Cell monolayers were treated as described in the figure legends, lysed in modified RIPA lysis buffer (25 mM Tris-HCl, pH7.4, 10% glycerol, 0.2% Triton X-100, 150 mM NaCl, 2 mM EDTA, 2 mM EGTA) containing a protease inhibitor cocktail (Roche), and clarified by centrifugation. Protein concentrations of each sample were determined by Bradford assay. Equal amounts of protein were resolved by SDS-PAGE, transferred to a nitrocellulose membrane, blocked with 3% dry milk (Biorad, Hercules, CA) in TBS-Tween-20 and exposed to specific primary antibodies as described for each experiment. Antibody binding was detected using horseradish peroxidase (HRP)-conjugated goat anti-rabbit or anti-mouse secondary antibodies (Sigma) and enhanced chemi-luminescence (ECL, GE Healthcare, Piscataway, NJ). Tubulin or actin served as the internal loading control.

Immunostaining of microtubule-associated protein light chain 3 (LC3)

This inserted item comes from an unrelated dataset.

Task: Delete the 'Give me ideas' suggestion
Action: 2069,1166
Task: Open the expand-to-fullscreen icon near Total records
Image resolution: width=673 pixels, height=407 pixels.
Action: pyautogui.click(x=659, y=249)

Cells grown in a Lab-Tek® II Chamber Slide System (Nalge Nunc International, Naperville, IL, USA) were treated with or without MG132. After fixation with zinc formalin, cells were permeabilized in 0.2% Triton X-100 for 10 min. Then the cells were blocked in 2% BSA for one hour, followed by the incubation with anti-LC3 antibody at 4°C overnight. Cells were then washed three times with PBS and incubated with Alexa 488-conjugated secondary antibody at room temperature for one hour. After three washings, slides were cover-slipped using FluorSave mounting medium containing DAPI and sealed with nail polish. Images were taken under a Zeiss fluorescence microscope.

Mitochondrial fractionation

Cytosolic and mitochondrial extracts were prepared by using a mitochondrial isolation kit from Pierce (Rockford, IL, USA) following the manufacturer's instructions for differential centrifugation protocol. In brief, MEFs treated with MG132 overnight were washed once with PBS, and resuspended in 800 μl of buffer A containing protease inhibitor cocktail. After adding buffer B, cells were vortexed and incubated on ice. After adding buffer C and mixing well, the mixtures were centrifuged at 700 g for 10 minutes at 4°C. The supernatants were subjected to another centrifugation at 12, 000 g for 15 minutes at 4°C. The supernatants were then collected and designated as cytosolic fractions. The pellets were washed once with buffer C, then used as mitochondrial fractions. In the following immunoblot, tubulin and VDAC were used as markers for cytosolic and mitochondrial fractions, respectively.